Lorsqu’un condamné à mort survit à sa pendaison, faut-il l’exécuter à nouveau ? Cette question est l’objet d’un rude débat en Iran entre juristes. Ces derniers se sont affrontés, jeudi dans les médias, sur le sort à réserver à un détenu âgé de 37 ans qui a survécu à son exécution.
Alireza - son patronyme n’a pas été rendu public -, a été pendu à la prison de Bojnourd (Nord-Est) la semaine dernière, après avoir été reconnu coupable de trafic de drogue. En vertu de la charia (loi islamique) en vigueur dans la théocratie iranienne, le meurtre, le viol, le vol à main armée, le trafic de drogue et l'adultère sont passibles de la peine capitale.
Après avoir passé 12 minutes au bout de la corde, l’homme a été déclaré mort par le médecin de la prison, et son corps a été conduit à la morgue, raconte le journal "Iran". Mais le lendemain, un employé a remarqué que l'homme, enveloppé dans une housse mortuaire, respirait encore.
Transféré à l'hôpital où il a été placé en soins intensifs, Alireza serait désormais, selon l’ONG de défense des droits de l'Homme Amnesty International, dans un état "satisfaisant" à l’hôpital et un membre de sa famille a affirmé que les deux filles du rescapé étaient "très très heureuses" qu’il soit encore en vie.

ENREGISTREMENTS LISTÉS:
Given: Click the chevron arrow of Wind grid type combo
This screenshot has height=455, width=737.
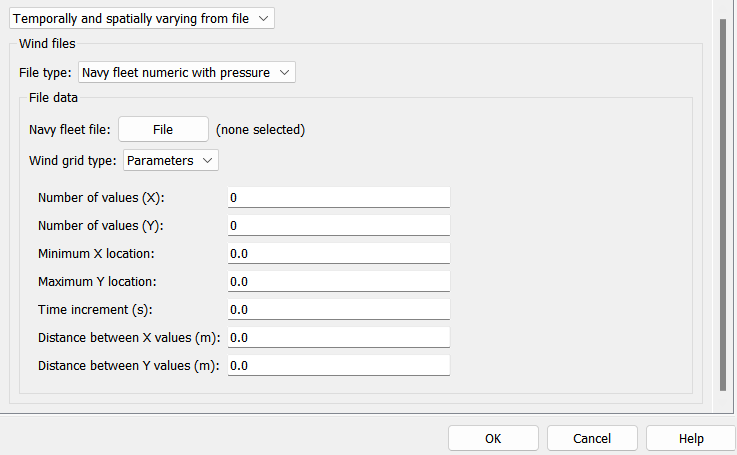Looking at the screenshot, I should coord(207,160).
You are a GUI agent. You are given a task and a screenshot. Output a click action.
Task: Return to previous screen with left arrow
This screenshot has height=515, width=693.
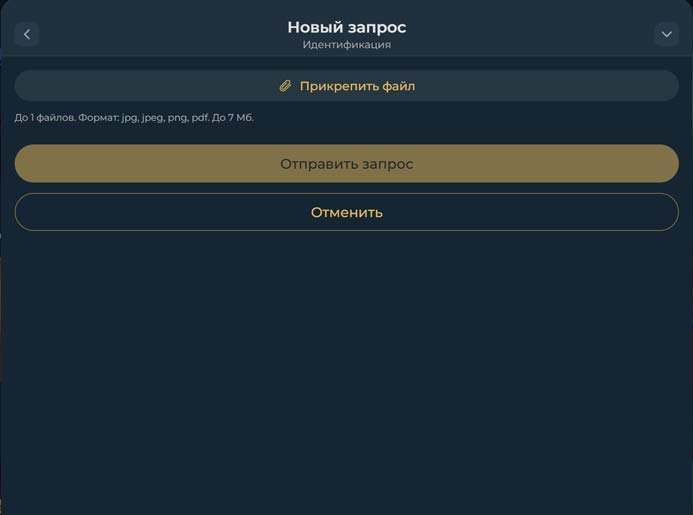[x=27, y=34]
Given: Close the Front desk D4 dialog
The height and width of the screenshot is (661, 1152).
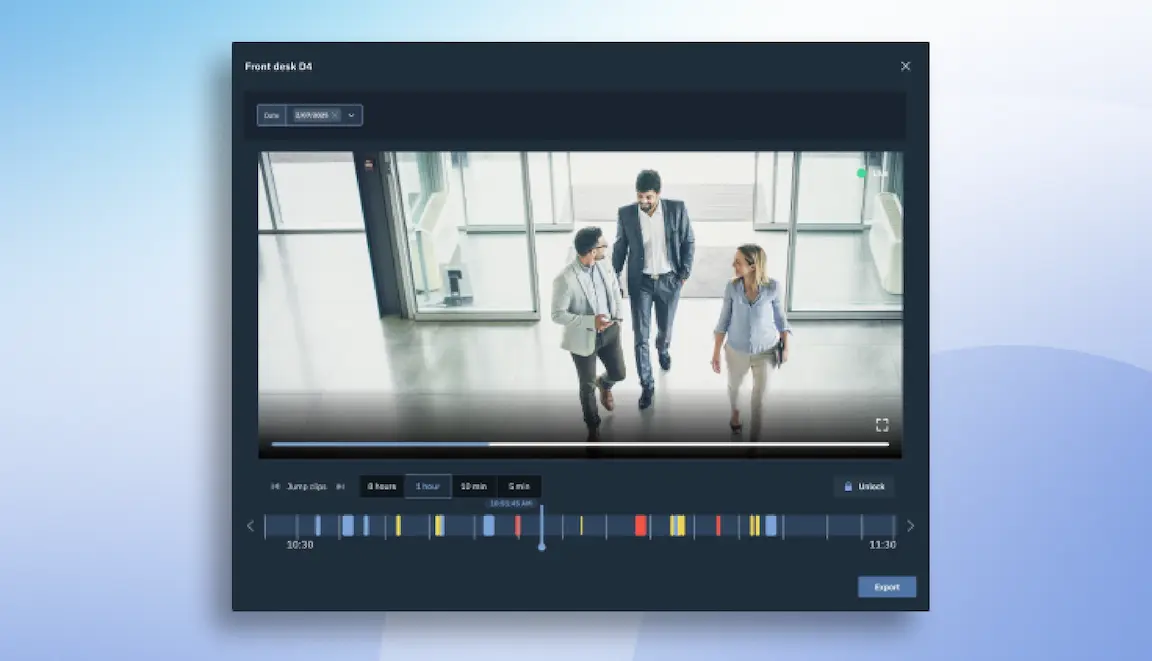Looking at the screenshot, I should tap(905, 66).
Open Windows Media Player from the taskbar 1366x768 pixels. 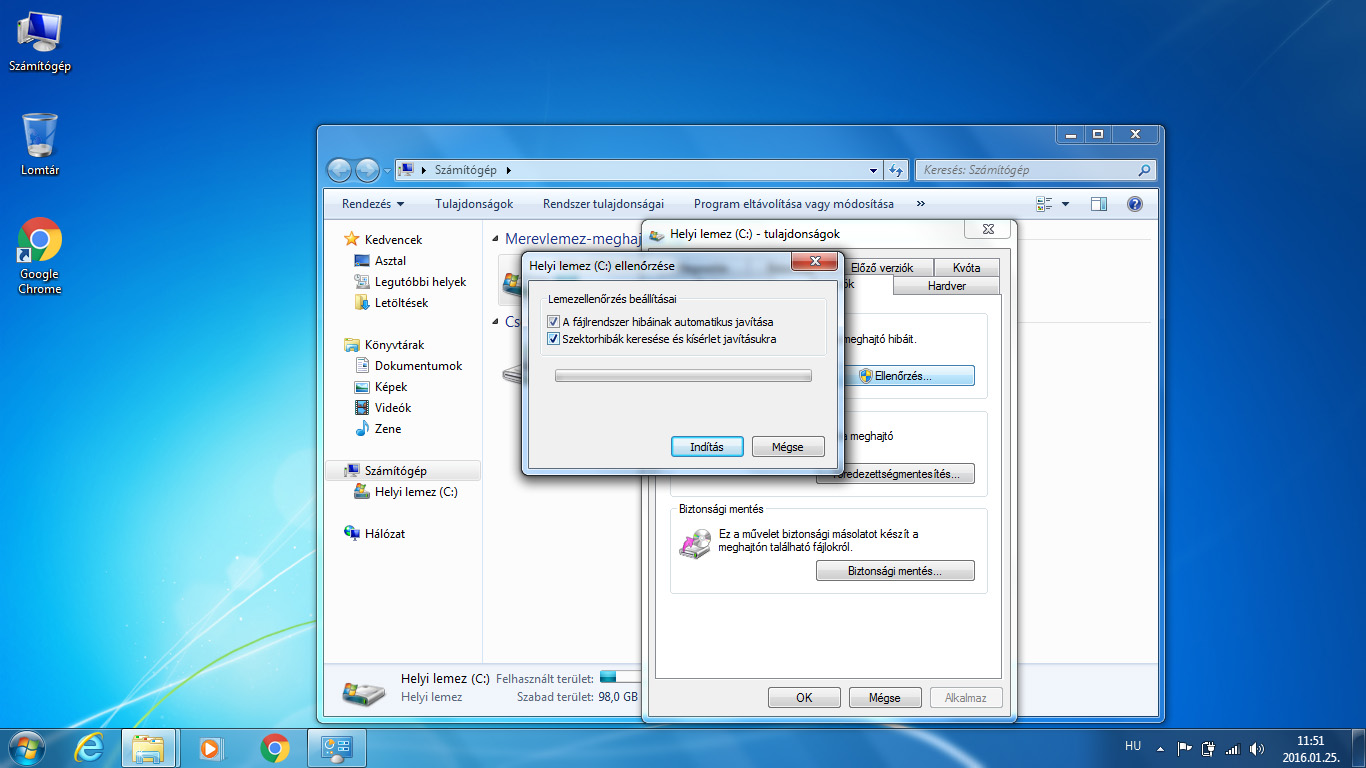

EXERCICES À FAIRE:
[1] D'après l'extrait sur la pendaison en Iran, combien de temps Alireza est-il resté au bout de la corde ?
[2] Recopiez, dans l'extrait sur la pendaison en Iran, le passage allant de « Après avoir passé » jusqu'à « mortuaire, respirait encore. » inclus.
[3] Reprenez l'extrait sur la pendaison en Iran à la suite de sa dernière phrase.

RÉPONSES ATTENDUES:
[1] Il y est resté 12 minutes.

[2]
Après avoir passé 12 minutes au bout de la corde, l’homme a été déclaré mort par le médecin de la prison, et son corps a été conduit à la morgue, raconte le journal "Iran". Mais le lendemain, un employé a remarqué que l'homme, enveloppé dans une housse mortuaire, respirait encore.

[3]
Le miraculé resterait condamné à mort
Cependant, bien que miraculé, il risque une nouvelle exécution, selon les médias iraniens. En effet, certains juges estiment que la sentence n'a pas été appliquée entièrement, et qu’il doit être de nouveau exécuté. "Quand quelqu'un est condamné à mort, il doit mourir après que la sentence a été appliquée. Là, il est vivant, on peut dire que la sentence n'a pas été appliquée", explique au quotidien "Iran" le juge Nourollah Aziz-Mohammadi.
D'autres en revanche affirment qu'une nouvelle exécution serait illégale. Ainsi, plusieurs juges et avocats ont réclamé au chef de l'autorité judiciaire, l'ayatollah Sadegh Larijani, que l'homme soit épargné. "Notre loi ne prévoit pas le cas d'une personne qui survit à la pendaison après 24 heures. Puisque la sentence a été appliquée, il n'y a pas lieu de recommencer", affirme l'avocat Abdolsamad Khoramshahi.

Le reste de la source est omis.